# Given text
KeAWang · May 12, 2025 01:00
diff --git a/indexing.py b/indexing.py
 # %%
 import numpy as np

 """Column-wise Sorting
 Spec: sort every column of X using the pre-computed indices in idx

 Desired result shape: (M, N)
 """
 M, N = 6, 4
 X   = np.random.randn(M, N)
 idx = np.argsort(X, axis=1)          # shape (M, N)

 # Answer: X_sorted[m, n] = X[m, idx[m, n]]
 X_sorted = np.take_along_axis(X, idx, axis=-1)

 assert X_sorted.shape == (M, N)
 assert np.array_equal(X_sorted, X[np.arange(M)[:, None], idx])
 # %%

 """ Per batch point lookup
 Spec: from each matrix in A, pick exactly one element using row_idx and col_idx
 """

 B, N = 5, 7
 A       = np.random.randn(B, N, N)
 row_idx = np.random.randint(0, N, size=B)  # (B,)
 col_idx = np.random.randint(0, N, size=B)  # (B,)

 # Answer: A_subset[b, i, j] = A[b, row_idx[i], col_idx[j]] = A[b, row_idx[b, 1, 1], col_idx[b, 1, 1]]
 A_subset = A[np.arange(B)[:, None, None], row_idx[:, None, None], col_idx[:, None, None]]
 assert A_subset.shape == (B, 1, 1)
 # %%

 """ Gather Arbitrary Timesteps
 Spec: collect K timesteps per sequence
 """

# Data rows
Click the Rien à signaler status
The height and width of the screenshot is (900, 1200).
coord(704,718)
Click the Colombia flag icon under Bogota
* * *
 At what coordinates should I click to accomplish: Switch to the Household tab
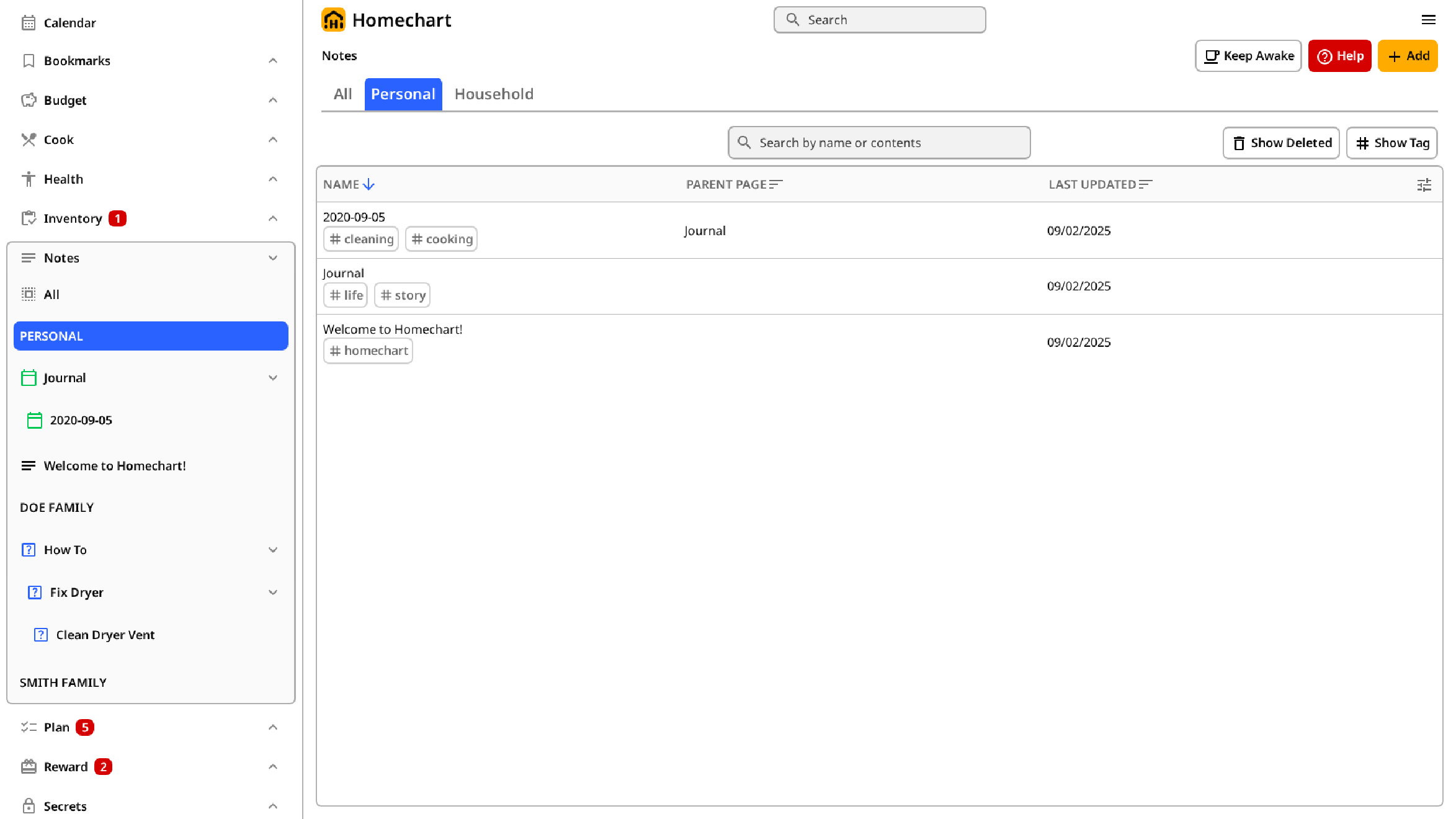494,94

# Things to do
• a. In the indexing diff, translate this sentence into Spanish: "from each matrix in A, pick exactly one element using row_idx and col_idx"
• b. What values does the indexing diff give to M and N in the column-wise sorting part?
• c. Retype a section of the indexing diff, beginning at the words "# Answer: A_subset[b, i, j]" and stopping after "A_subset.shape == (B, 1, 1)".

# Results in order
• a. De cada matriz en A, elige exactamente un elemento usando row_idx y col_idx.

• b. M is 6 and N is 4.

• c.
# Answer: A_subset[b, i, j] = A[b, row_idx[i], col_idx[j]] = A[b, row_idx[b, 1, 1], col_idx[b, 1, 1]]
 A_subset = A[np.arange(B)[:, None, None], row_idx[:, None, None], col_idx[:, None, None]]
 assert A_subset.shape == (B, 1, 1)